Esses são alguns dos nomes da independência, aqueles que dão nome ao principal torneio da América Latina, a Libertadores, que recebeu este nome em 1965 e que antes chamava-se Copa Campeões da América. Mas a lista completa possui mais de 20 nomes, que remetem a outras centenas de guerreiros anônimos, heróis da nossa América do Sul.

Nesta semana, o Corinthians junto com a Nike, lançou o novo modelo de camisa em homenagem aos 25 anos do bicampeonato paulista do time conhecido como Democracia Corintiana, que traz nas costas esta expressão, na camisa número 2 que é preta tem a ideia da origem de luta do clube, com tons que lembram o concreto da cidade. Em ambas há na parte interna a frase “não para de lutar”, o que seria uma ótima decisão. Seria porque a proposta era colocar a camisa a preço acessível (os valores estão entre R$129,90 e R$299,90), um valor que ainda está longe de ser acessível à massa.

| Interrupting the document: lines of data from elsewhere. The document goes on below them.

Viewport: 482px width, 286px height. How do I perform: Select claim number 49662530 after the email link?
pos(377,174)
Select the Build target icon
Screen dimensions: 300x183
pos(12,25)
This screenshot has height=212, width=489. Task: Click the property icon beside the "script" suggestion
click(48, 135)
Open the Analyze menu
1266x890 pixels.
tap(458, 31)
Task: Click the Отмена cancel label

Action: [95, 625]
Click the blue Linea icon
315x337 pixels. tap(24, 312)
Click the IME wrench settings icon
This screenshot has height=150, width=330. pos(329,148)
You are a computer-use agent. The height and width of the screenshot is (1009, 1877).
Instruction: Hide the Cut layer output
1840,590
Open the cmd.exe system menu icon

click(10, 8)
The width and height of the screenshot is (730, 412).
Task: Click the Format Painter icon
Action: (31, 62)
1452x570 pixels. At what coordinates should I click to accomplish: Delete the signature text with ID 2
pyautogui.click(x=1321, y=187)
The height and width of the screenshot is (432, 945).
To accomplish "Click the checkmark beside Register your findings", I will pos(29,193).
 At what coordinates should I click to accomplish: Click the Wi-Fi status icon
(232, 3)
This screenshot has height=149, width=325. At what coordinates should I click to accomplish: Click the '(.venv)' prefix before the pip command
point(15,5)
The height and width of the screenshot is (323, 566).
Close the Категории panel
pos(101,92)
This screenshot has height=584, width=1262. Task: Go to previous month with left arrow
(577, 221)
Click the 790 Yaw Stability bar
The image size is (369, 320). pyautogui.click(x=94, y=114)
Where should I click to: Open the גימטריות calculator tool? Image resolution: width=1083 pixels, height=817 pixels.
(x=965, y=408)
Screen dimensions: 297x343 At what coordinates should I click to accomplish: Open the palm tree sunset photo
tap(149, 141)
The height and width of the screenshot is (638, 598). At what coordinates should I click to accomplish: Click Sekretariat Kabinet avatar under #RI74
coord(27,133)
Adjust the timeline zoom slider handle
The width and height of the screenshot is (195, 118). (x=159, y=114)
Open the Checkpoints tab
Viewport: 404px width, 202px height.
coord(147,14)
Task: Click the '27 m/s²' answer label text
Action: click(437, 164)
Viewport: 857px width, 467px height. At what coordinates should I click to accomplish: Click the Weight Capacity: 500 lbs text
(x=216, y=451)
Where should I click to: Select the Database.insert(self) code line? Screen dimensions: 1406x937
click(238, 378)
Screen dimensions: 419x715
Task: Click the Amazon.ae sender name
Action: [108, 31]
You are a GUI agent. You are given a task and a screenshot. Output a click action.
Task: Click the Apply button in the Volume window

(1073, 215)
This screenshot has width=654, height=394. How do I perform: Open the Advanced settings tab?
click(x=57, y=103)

Além da camisa, uma estátua em homenagem ao Sócrates, bastião do período da Democracia Corintiana, movimento histórico nos anos 1980 que mostrava que política e futebol são indissociáveis, foi inaugurada em frente à Arena. Chamaram os jogadores como Zé Maria para imitar o gesto clássico do doutor e Fagner, que se recupera de lesão na coxa direita. Mas um deslize: além deles, para a inauguração foi convocado Roger, jogador que já declarou apoio ao Bolsonaro chamando-o de “meu presidente” e que ainda não estreou pela equipe alvinegra. O fato, passou despercebido pela grande mídia só sendo comentado em redes sociais por torcedores e fãs de futebol.

Mas ai vem o maior absurdo de todos, a equipe paulista entrou em campo ontem para enfrentar o Independiente da Argentina, pela Libertadores da América, sim, o torneio que faz referência a todas aquelas figuras que listamos no primeiro parágrafo e muitas outras, ou seja, homens e mulheres que fizeram luta e política em seu tempo, e nos libertaram dos colonizadores, o Corinthians então, entraria com sua camisa estampada “Democracia Corintiana”. Mas a Conmebol vetou o uso da peça. O motivo? Não são permitidas “mensagens políticas” nos uniformes dos participantes do torneio.

Ora, não seria melhor então mudar também o nome da competição? Quem sabe “Colonizadores da América” e ai convidamos todo ano uma equipe europeia, quem sabe o Paris Saint Germain ou o Barcelona, que a mídia tanto empurra goela abaixo da nossa população… ironias a parte, triste ver um torneio de tamanha importância e simbolismo para nosso continente ser distorcido dessa forma por quem atualmente comanda nosso futebol.